The theme of archetypal realities leads to a further subject, of the ultimate limit of truth (if there is one).
It is worth questioning the (relatively) recent naive dogma which was produced by reductionism, namely the belief in the undefinability, unsolvability, and incompleteness of truth.
For one thing, these things depend with their entire strength on the soundness of reductionism, a premise which in itself may be very weak.
I have found in my sense of opposite categories an idea that minimal premises may actually be sufficient to provide theoretical knowledge. And knowledge beyond the theoretical may prove to be a very ridiculous matter, because goodness knows we don't need to touch a burning orange to know that it burns (and etc.).
With the idea that knowledge through experience is unnecessary, we are already somewhat complicit in the idea of knowledge. This may be called the Corollary of Complicity, and it may be found that under relativism it is frankly undeniable.
So at this point, the only defense for the person arguing for incompleteness is the idea that there are no such things as relative truths. Perhaps it would seem daunting that what is required for coherency is relative absoluteness, except that this is precisely what a categorical system seems to provide.

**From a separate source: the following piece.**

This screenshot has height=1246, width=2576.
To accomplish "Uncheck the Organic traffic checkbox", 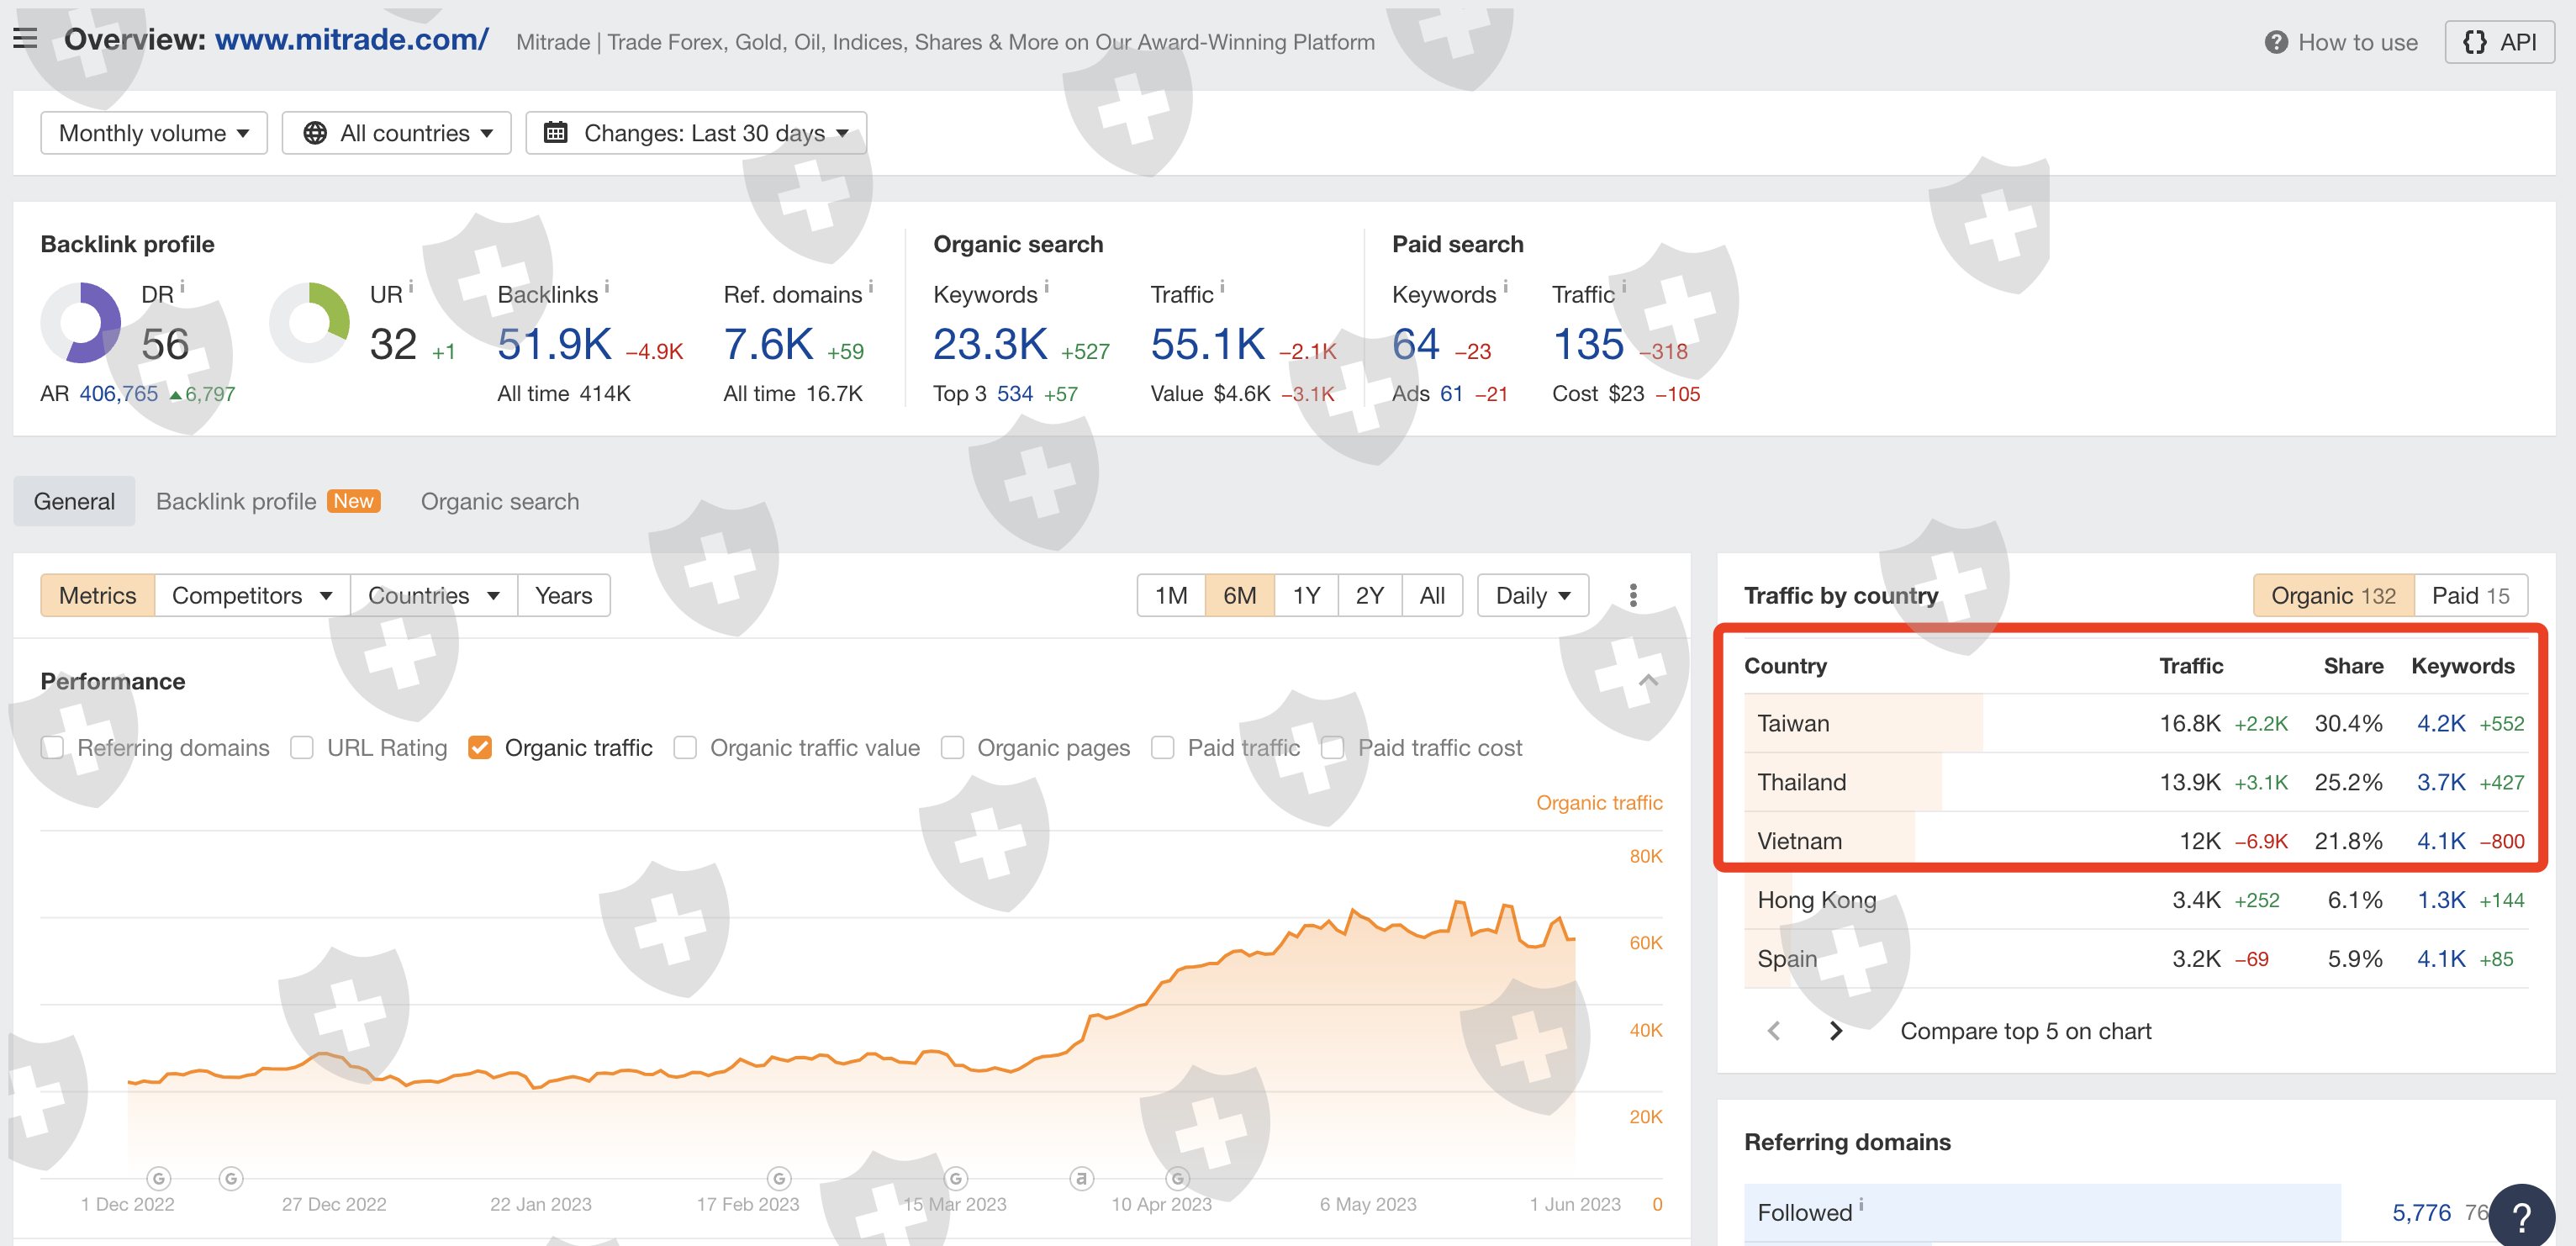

And, after all, the view that knowledge is not relative may be reduced to absurdity once it is realized that knowledge must exist by all types of measurements, which correspond in varying degrees to varying types of reality. And this is mostly what is meant by relativism.
At this point, the only thing left against knowledge is the problem of evil, and any remaining ambiguous cases.
I will accept that fundamentally the problem of evil is unsolvable. Evil is wrong, and undesirable, and it only takes away from the quality of existence.
In my view, a different problem remains, the problem of knowledge which is paradoxical or unknowable. This is what I call the problem of madness.
Naturally, since the problem of knowledge is already otherwise solved, there is no choice but to admit that the ambition of knowledge should concern itself with madness.
Madness is well known to be unresolvable in itself. True madness is incurable, and involves a different condition of reality from ordinary sanity and truth. Yet madness (according to my assumptions) exists in the same reality as the sane. Thus, so far as rationality goes, it can be subject to the same kinds of logic that apply to rational systems.
However, that does not yet explain how madness can be rational.
The obvious answer, however, is that madness must apply itself to reason. And, since reason has so far been determined to be perfectible through coherency, necessarily this perfect madness would also be a form of reason, so far as reason goes.
The inverse corollary, that sanity would be a form of madness, also applies, although I take this as an aside from the main point.
The real point is that madness is yet another form of reason, when it is applied as a logical system.
For example, the solution to a paradox may be found by abversing all the terms (a paroxysm).
Then irrationalism has four logical degrees: (1) Oppositeness, (2) Dimension, (3) Paradox, and (4) Solution.
With methods like these, irrationalism has become rational irrationalism.